At 63-years-old, Robin Williams, beloved actor, father and husband died on Aug. 12 due to suicide. Williams was known for his comedic personality; he constantly brought laughter to his fans throughout his career as an actor and comedian. William’s viewers were stunned by the news of his death because of the personality he put forward. No one ever suspected him to be suicidal.

Sept. 10 was the National World Suicide Prevention Day created by the International Association for Suicide Prevention. IASP asked those all around the world to take a moment at 8:00 p.m. and light a candle near a window in respect for those that have been affected, died or survived suicidal attempts.

California Lutheran University also participated in the World Suicide Prevention Day by giving out “free hugs”.

“It was such a humbling experience when I realized that something as small as a hug can really make someone’s day. It made my day just by having the opportunity to put a smile on so may different people’s face,” said junior Nolan Forghani.

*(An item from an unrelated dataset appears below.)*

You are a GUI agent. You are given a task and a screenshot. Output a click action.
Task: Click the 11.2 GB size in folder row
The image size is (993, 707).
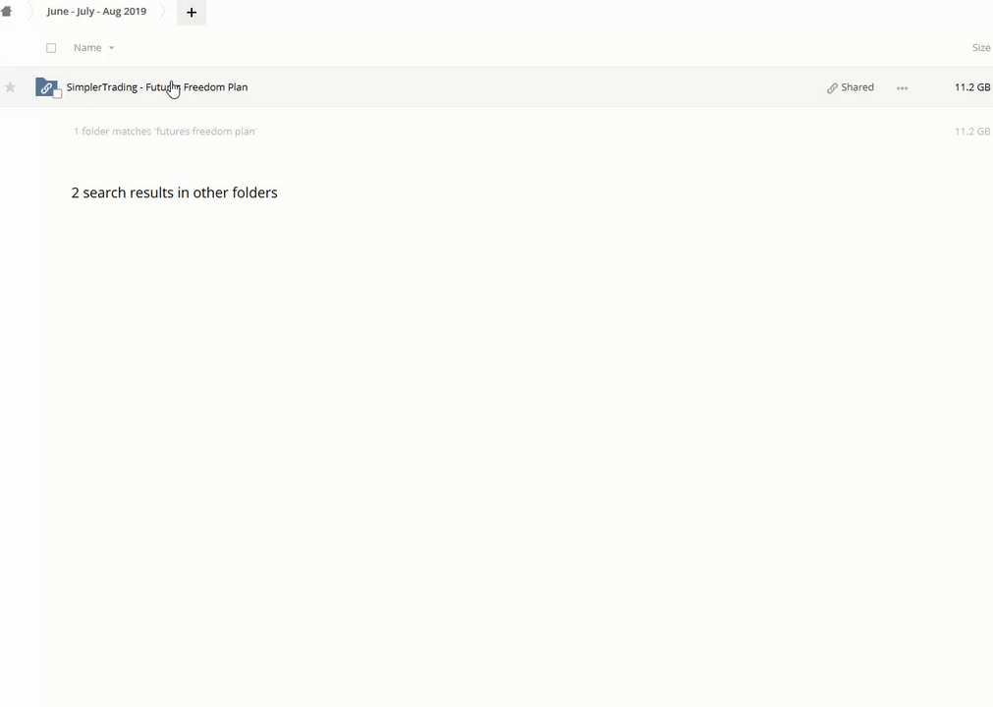point(971,87)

Near the flagpole from 8:00 a.m. to 3:00 p.m. students voluntarily stood around to give anyone a hug in the attempt of changing someone’s day from bad to better or good to great.

“I volunteered for free hugs today because I love giving hugs and I want to get a smile from the people that I hug,” CLU senior, Carlos Moran said.

Andy Hanson who works for Residence life and Student Conduct Office on campus and voluntarily took this day off, as he has multiple times before to be there to better promote the seriousness of National World Suicide Prevention Day.

“There is no telling the impact you can have in this life by continually giving of yourself. I hope we positively impact as many people as possible,” Hanson said.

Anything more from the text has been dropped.